• **INPUT FOR THIS TASK**

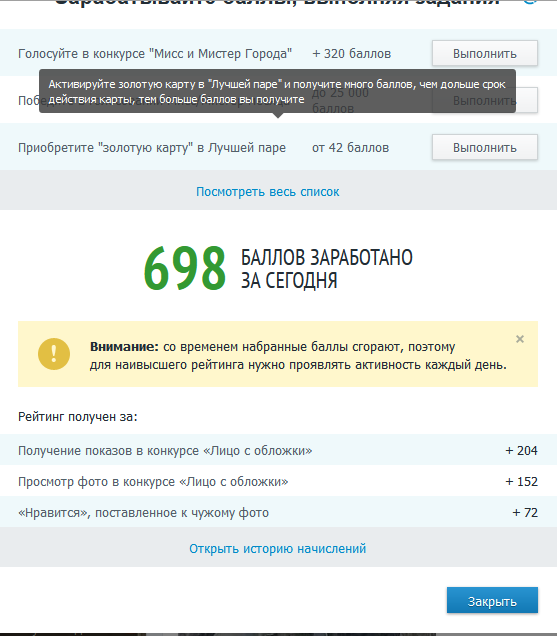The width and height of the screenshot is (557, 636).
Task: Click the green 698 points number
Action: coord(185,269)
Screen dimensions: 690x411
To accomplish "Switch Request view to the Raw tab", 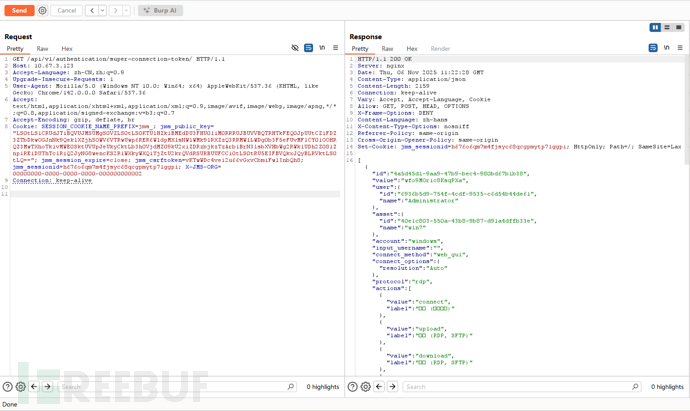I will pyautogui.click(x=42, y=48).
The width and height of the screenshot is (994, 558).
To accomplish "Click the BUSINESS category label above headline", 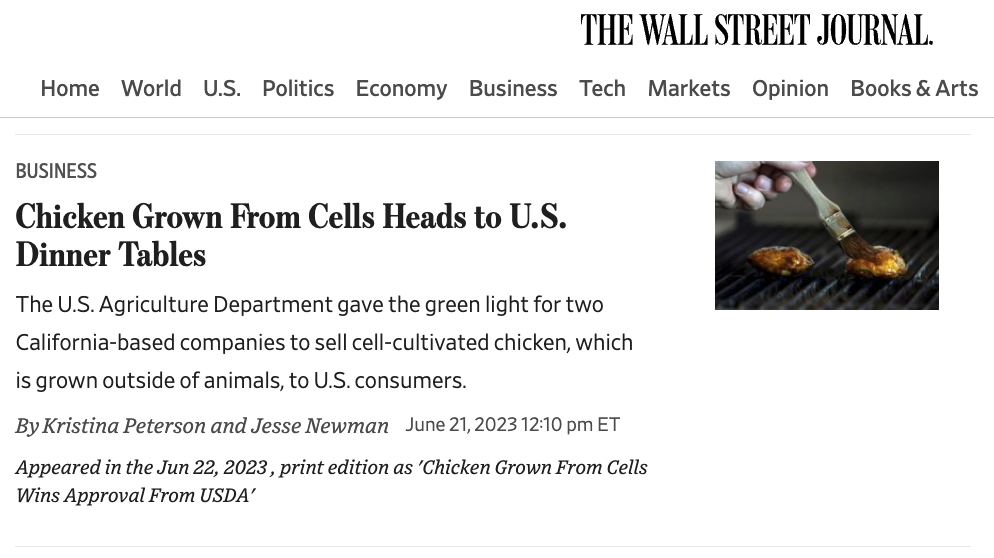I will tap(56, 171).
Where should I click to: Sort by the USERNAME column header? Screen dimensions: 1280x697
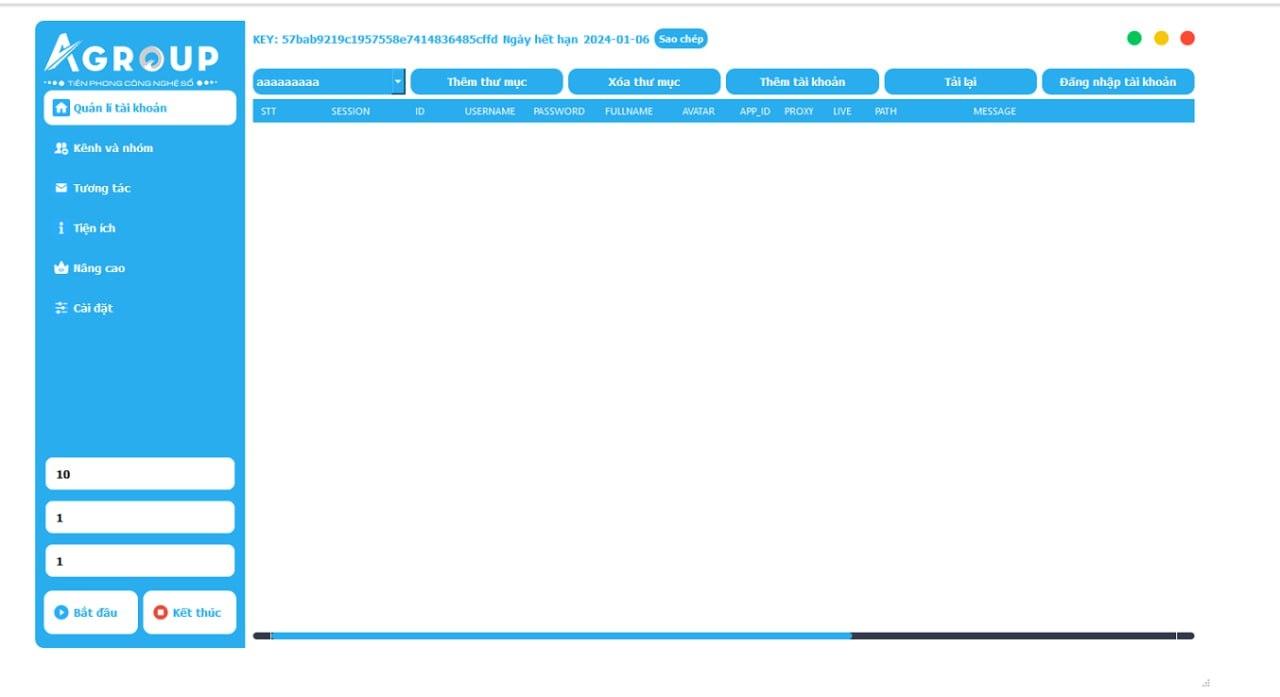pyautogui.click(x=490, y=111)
...
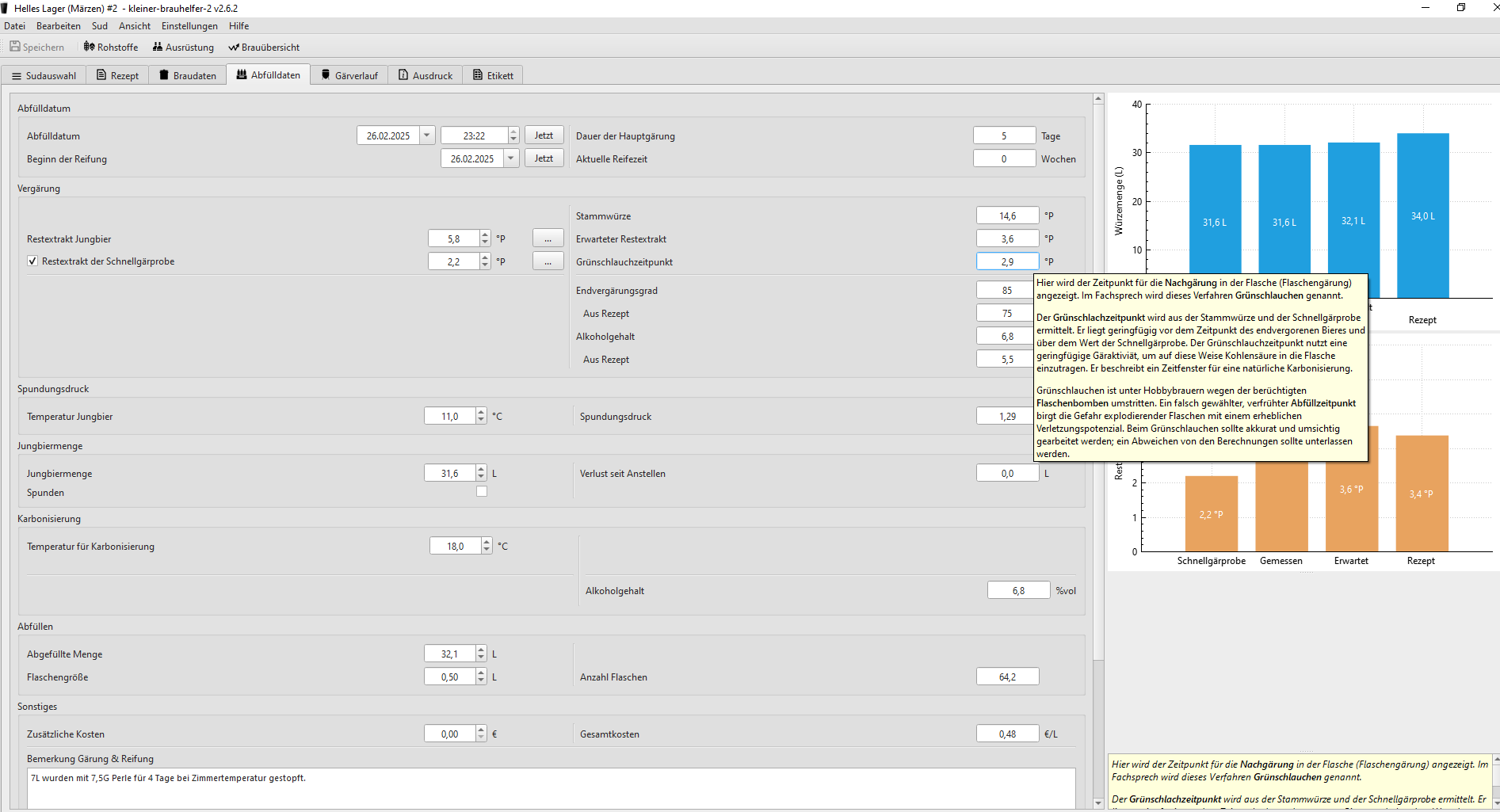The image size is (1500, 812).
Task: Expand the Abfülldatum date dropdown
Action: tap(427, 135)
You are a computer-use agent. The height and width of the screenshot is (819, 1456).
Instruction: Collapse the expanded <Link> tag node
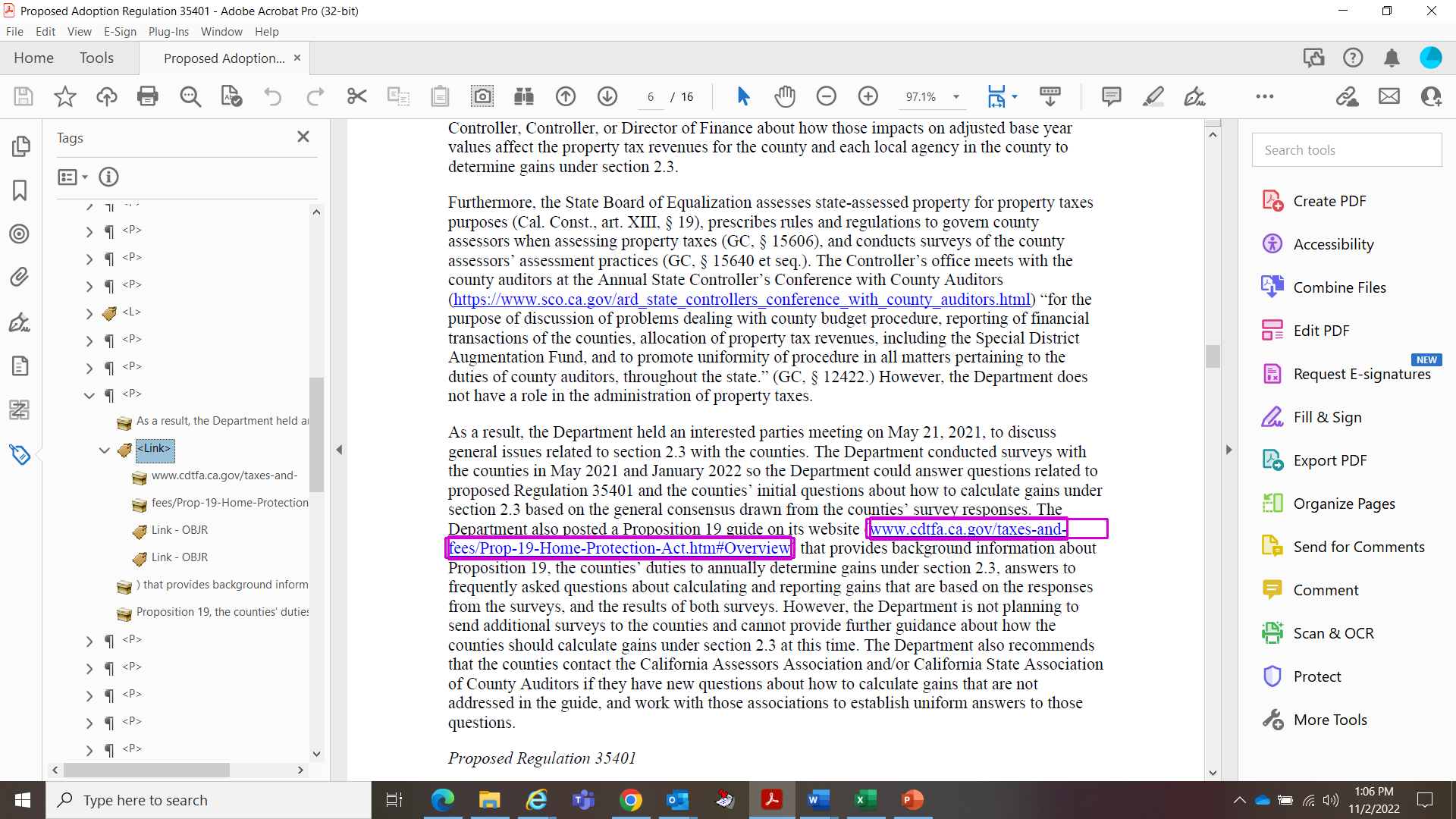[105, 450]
--
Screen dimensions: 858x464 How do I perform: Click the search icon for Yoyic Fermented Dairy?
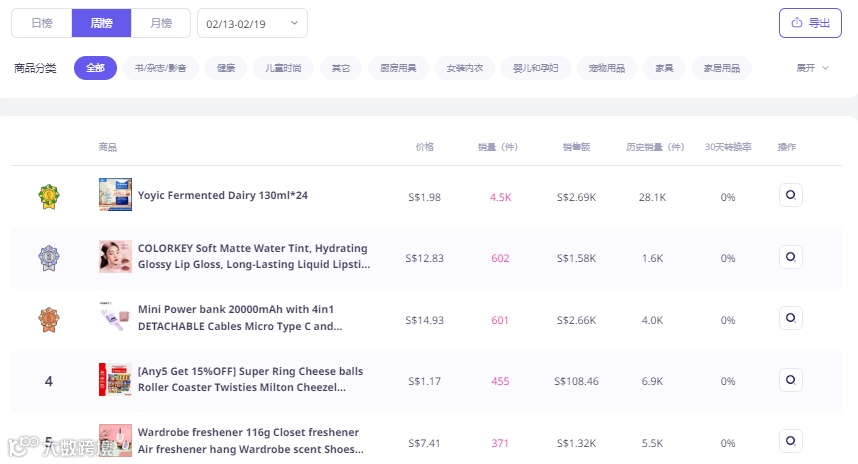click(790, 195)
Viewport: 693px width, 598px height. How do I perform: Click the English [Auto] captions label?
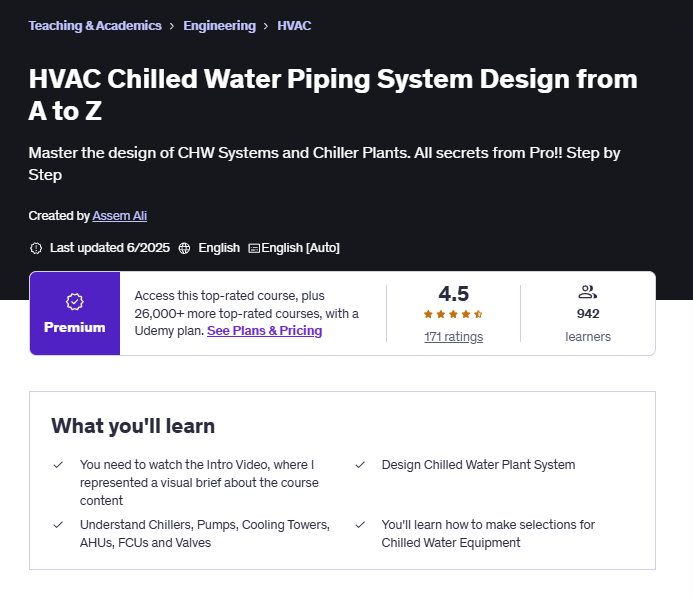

• **WRITTEN REQUEST**
Lay out the lines from the one containing "Screen dimensions: 858x464" through the one containing "Viewport: 693px width, 598px", both included, as a JSON list of strings with one string per line. Skip blank lines and leave the pictures out.

• **EXPECTED ANSWER**
[
  "Screen dimensions: 858x464 How do I perform: Click the search icon for Yoyic Fermented Dairy?",
  "click(790, 195)",
  "Viewport: 693px width, 598px height. How do I perform: Click the English [Auto] captions label?"
]